Task requirements
The word "screenshot" occurs in some of the lines below; copy each of those lines.

Materials provided
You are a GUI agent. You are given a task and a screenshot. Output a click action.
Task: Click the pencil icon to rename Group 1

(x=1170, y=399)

* * *

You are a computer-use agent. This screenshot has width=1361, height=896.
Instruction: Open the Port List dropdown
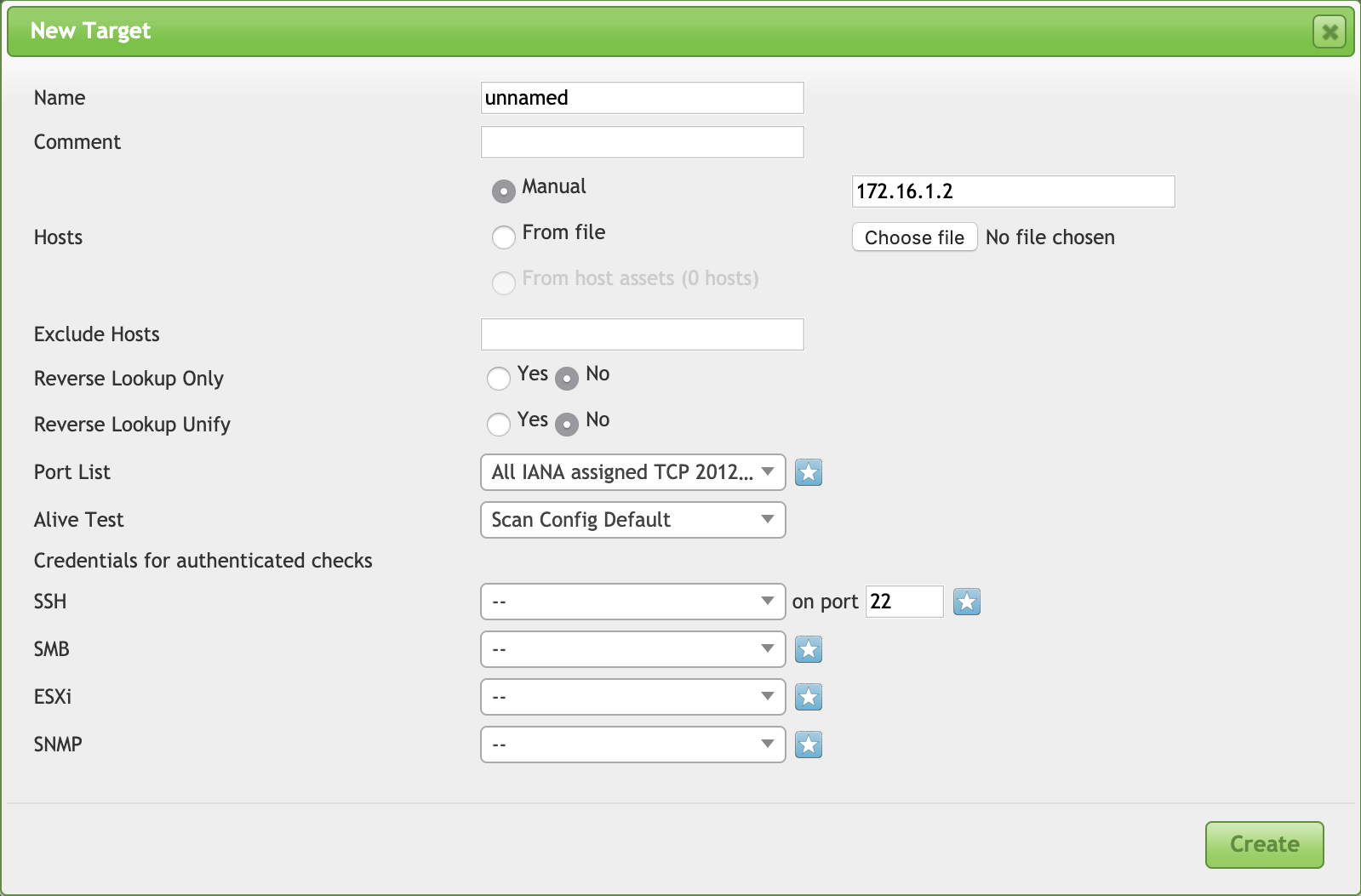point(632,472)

Answer space
You are a GUI agent. You are given a task and a screenshot. Output a click action.
You are a computer-use agent. This screenshot has width=1361, height=896.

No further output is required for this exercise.